Coffeehouse culture erupted in the Ottoman lands. Just a few sips in and countless cafes were opened, beckoning people to get together and talk, smoke shisha (the hookah!), play checkers, and read poetry. Ottoman were no small thing: the coffeehouses numbered in the thousands across cities like Istanbul, Baghdad, Cairo and beyond.

 

Meddah in Ottoman Coffeehouse 16th century Ottoman miniature

 

Our perception of coffee culture is inextricably linked to writers and artists. The local Balzac’s suite of cafes is named after a literary luminary, and when we picture Paris, or Prague, or Madrid, or New Orleans, we think of coffee houses with folk music, poetry readings, and famous writers and artists scribbling and sketching through the centuries. This, too, goes back to the Ottoman cafes, where storytellers would perform.
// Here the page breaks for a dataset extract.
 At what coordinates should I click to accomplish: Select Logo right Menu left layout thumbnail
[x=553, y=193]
Traveller Jean Chardin, quoted in Wikipedia, wrote in the 17th century about Persian cafes: “People engage in conversation, for it is there that news is communicated … Innocent games… resembling checkers, hopscotch, and chess, are played. In addition, mollas, dervishes, and poets take turns telling stories in verse or in prose… It often happens that two or three people talk at the same time, one on one side, the other on the opposite, and sometimes one will be a preacher and the other a storyteller.”
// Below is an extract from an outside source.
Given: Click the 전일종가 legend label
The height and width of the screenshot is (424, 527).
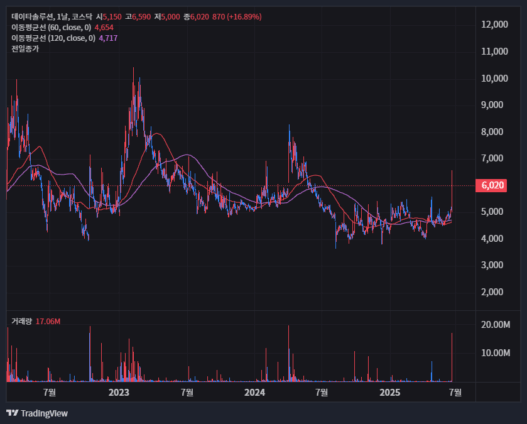Looking at the screenshot, I should pyautogui.click(x=25, y=49).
One historic café in North Africa is Tunisia’s Café des Nattes, in Sidi Bou Said, a space long famous for local and tourist artists and writers, then as now. It was frequented by Paul Klee, August Macke, Simone de Beauvoir, and many others, a place to perch overlooking the stunning sea vista while writing, smoking shisha, and sipping coffee or local mint tea.

 

Inside a Coffee House, Tunis, by José Benlliure y Gil (Spain) 1894

 

Of course, coffeehouse community culture spread quickly to Europe as well. The romance of the Paris café is alive and well today, and famous coffeehouses like Les Deux Magots and Café de Flore were hubs of bohemian and intellectual activity.
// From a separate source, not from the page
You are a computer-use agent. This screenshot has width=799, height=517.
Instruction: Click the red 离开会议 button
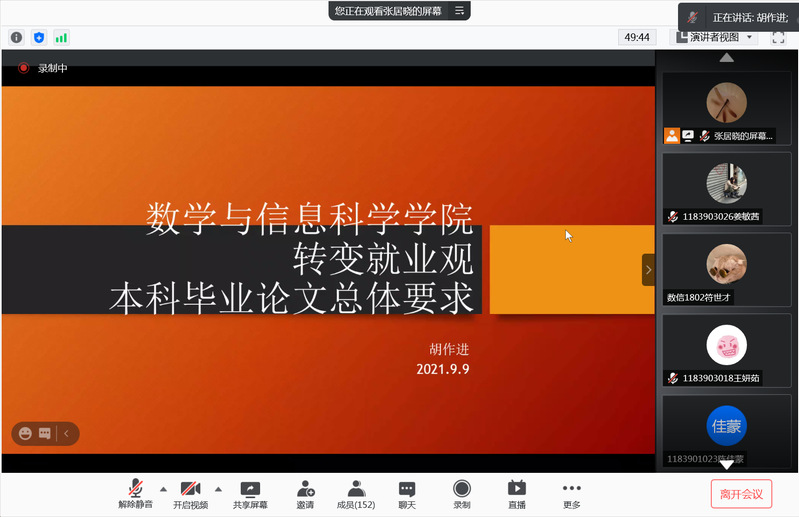coord(741,493)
At home in Ethiopia, ancient coffee ceremonies continue today. While the coffee ceremony takes place in someone’s home, its purpose is the same: community and conversation. The daily ritual is for neighbours and relatives to gather together, and involves a slow process of roasting beans, burning incense resin, flower petals, popcorn, and steeping and pouring fresh coffee to share. While women were forbidden to gather in coffeehouses in the Ottoman empire, and didn’t gather frequently in Europe until the mid-1800s, they were always at the centre of the Ethiopian coffee ceremony.

 

Ethiopia, Oromia, Hara Langano, Coffee Ceremony, photo by NinaraCC BY 2.0 DEED via Flickr

 

At home in Toronto, increasing prices are making cafes for lingering increasingly rare, with coffee shops getting smaller and better suited for lineups and carry outs. But community coffee culture will always flourish, one way or another, even as corporate coffee culture takes its parallel course. Neighbourhoods gather for coffee, connection, poetry, and art at cafes like Full of Beans, a landmark of Dundas West. Owner Lori Nytko creates a comfortable space where everyone is welcome, with music, second-hand bookshelves, and art shows (including yours truly!)  The Remarkable Bean in the Beaches and Leslieville is just as loved on the other side of town. And Café Istanbul a few blocks east of Yonge on Eglinton brings the flavours of the world’s first coffeehouses to Toronto. You can even have a coffee ceremony at any Ethiopian restaurant in town, where you’ll find families lingering for hours after a late dinner to drink coffee and catch up with each other.

Coffee. It’s a necessary drug, in my opinion, and I know I’m not alone. It’s all about the boost and the benefits, yes. But it’s more than that. Coffee is life, no?

As Richard Brautigan writes in “Coffee,” his story story in Revenge of the Lawn, “Sometimes life is merely a matter of coffee and whatever intimacy a cup of coffee affords.”